When using rayon, how does par_bridge convert a sequential iterator to parallel, and what are the costs?
rayon::iter::par_bridge converts a sequential Iterator into a ParallelIterator by pulling items from the iterator and distributing them across rayon's thread pool. The method wraps a sequential iterator in a ParallelBridge type that internally uses a shared queue to distribute work to worker threads. The costs include synchronization overhead from the shared queue, load imbalance because work is discovered sequentially before being distributed, and the inability to perform certain parallel optimizations that are possible when the parallel iterator knows the full data upfront. Use par_bridge when you have an existing sequential iterator you cannot modify; prefer native parallel iterators when possible.
Basic par_bridge Usage
use rayon::prelude::*;
fn main() {
let data = vec![1, 2, 3, 4, 5, 6, 7, 8, 9, 10];
// Convert sequential iterator to parallel
let sum: i32 = data.iter()
.map(|x| x * 2)
.par_bridge() // Bridge from sequential to parallel
.sum();
println!("Sum: {}", sum);
}par_bridge wraps any iterator to make it parallel-capable.
How par_bridge Works Internally
use rayon::prelude::*;
// par_bridge creates a ParallelBridge wrapper:
// 1. Wraps the sequential Iterator
// 2. Worker threads pull from a shared queue
// 3. The queue is populated from the sequential iterator
// 4. Workers process items in parallel
fn main() {
let data: Vec<i32> = (0..100).collect();
// Behind the scenes:
// - Main thread or one worker drives the iterator
// - Items are pushed to a concurrent queue
// - Workers pop items and process them
let result: i32 = data.iter()

(Information supplied)
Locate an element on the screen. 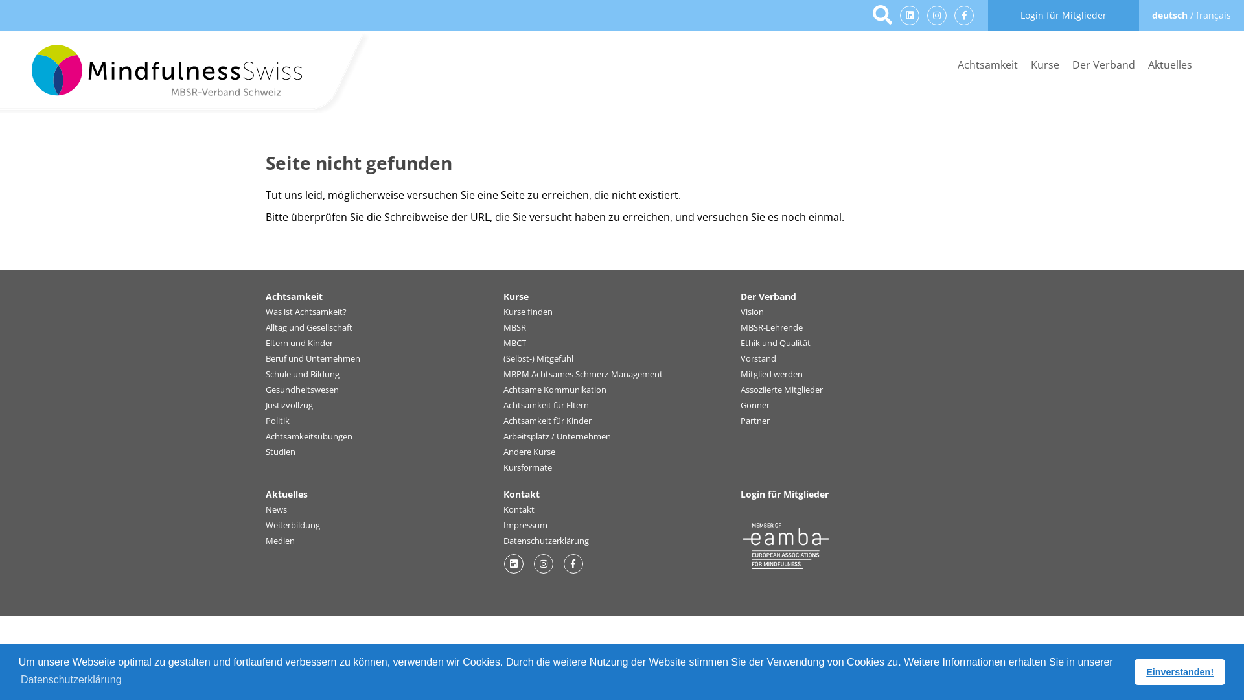 The image size is (1244, 700). 'Alltag und Gesellschaft' is located at coordinates (264, 327).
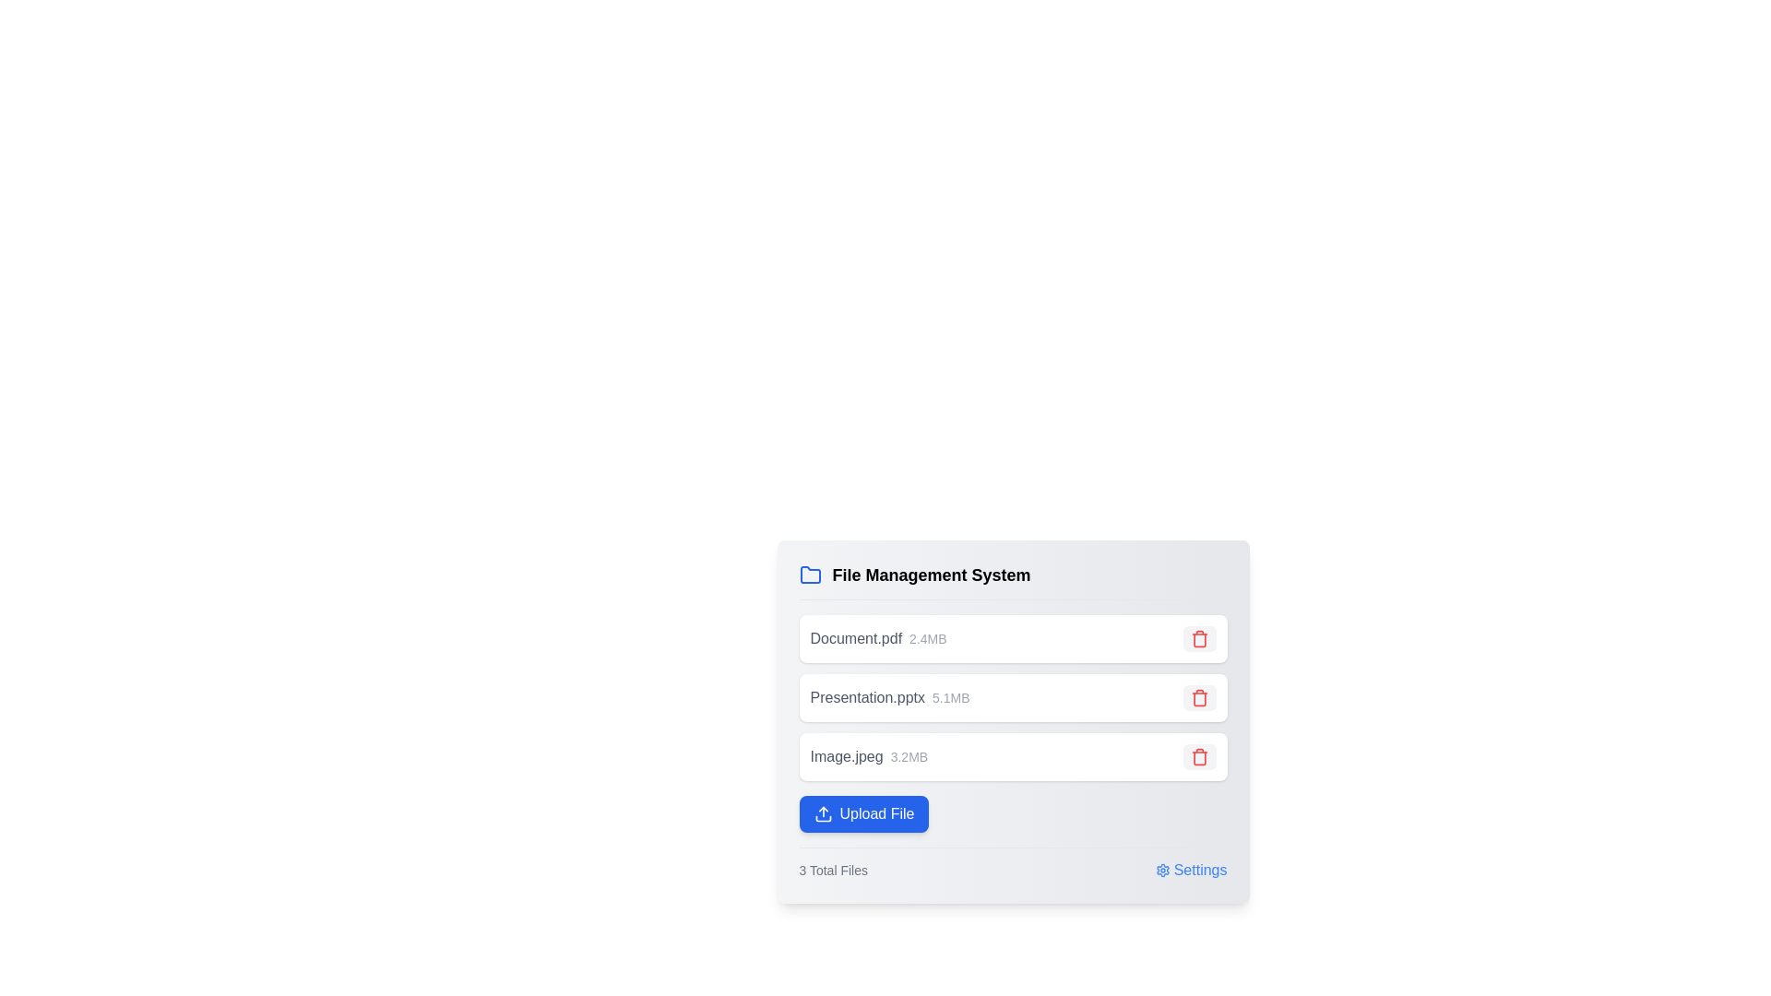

(Stated problem A) In the par_bridge text, what type does the method wrap a sequential iterator in?
(Stated problem B) Using the par_bridge text, decide whether each statement agrees with it. (i) One cost of par_bridge is synchronization overhead. (ii) The text advises choosing par_bridge over native parallel iterators whenever possible. (iii) Worker threads get their items from a shared queue.

(Written reply A) A ParallelBridge type, which internally uses a shared queue to distribute work to worker threads.

(Written reply B)
(i) Yes: "The costs include synchronization overhead from the shared queue"
(ii) No: "prefer native parallel iterators when possible"
(iii) Yes: "Worker threads pull from a shared queue"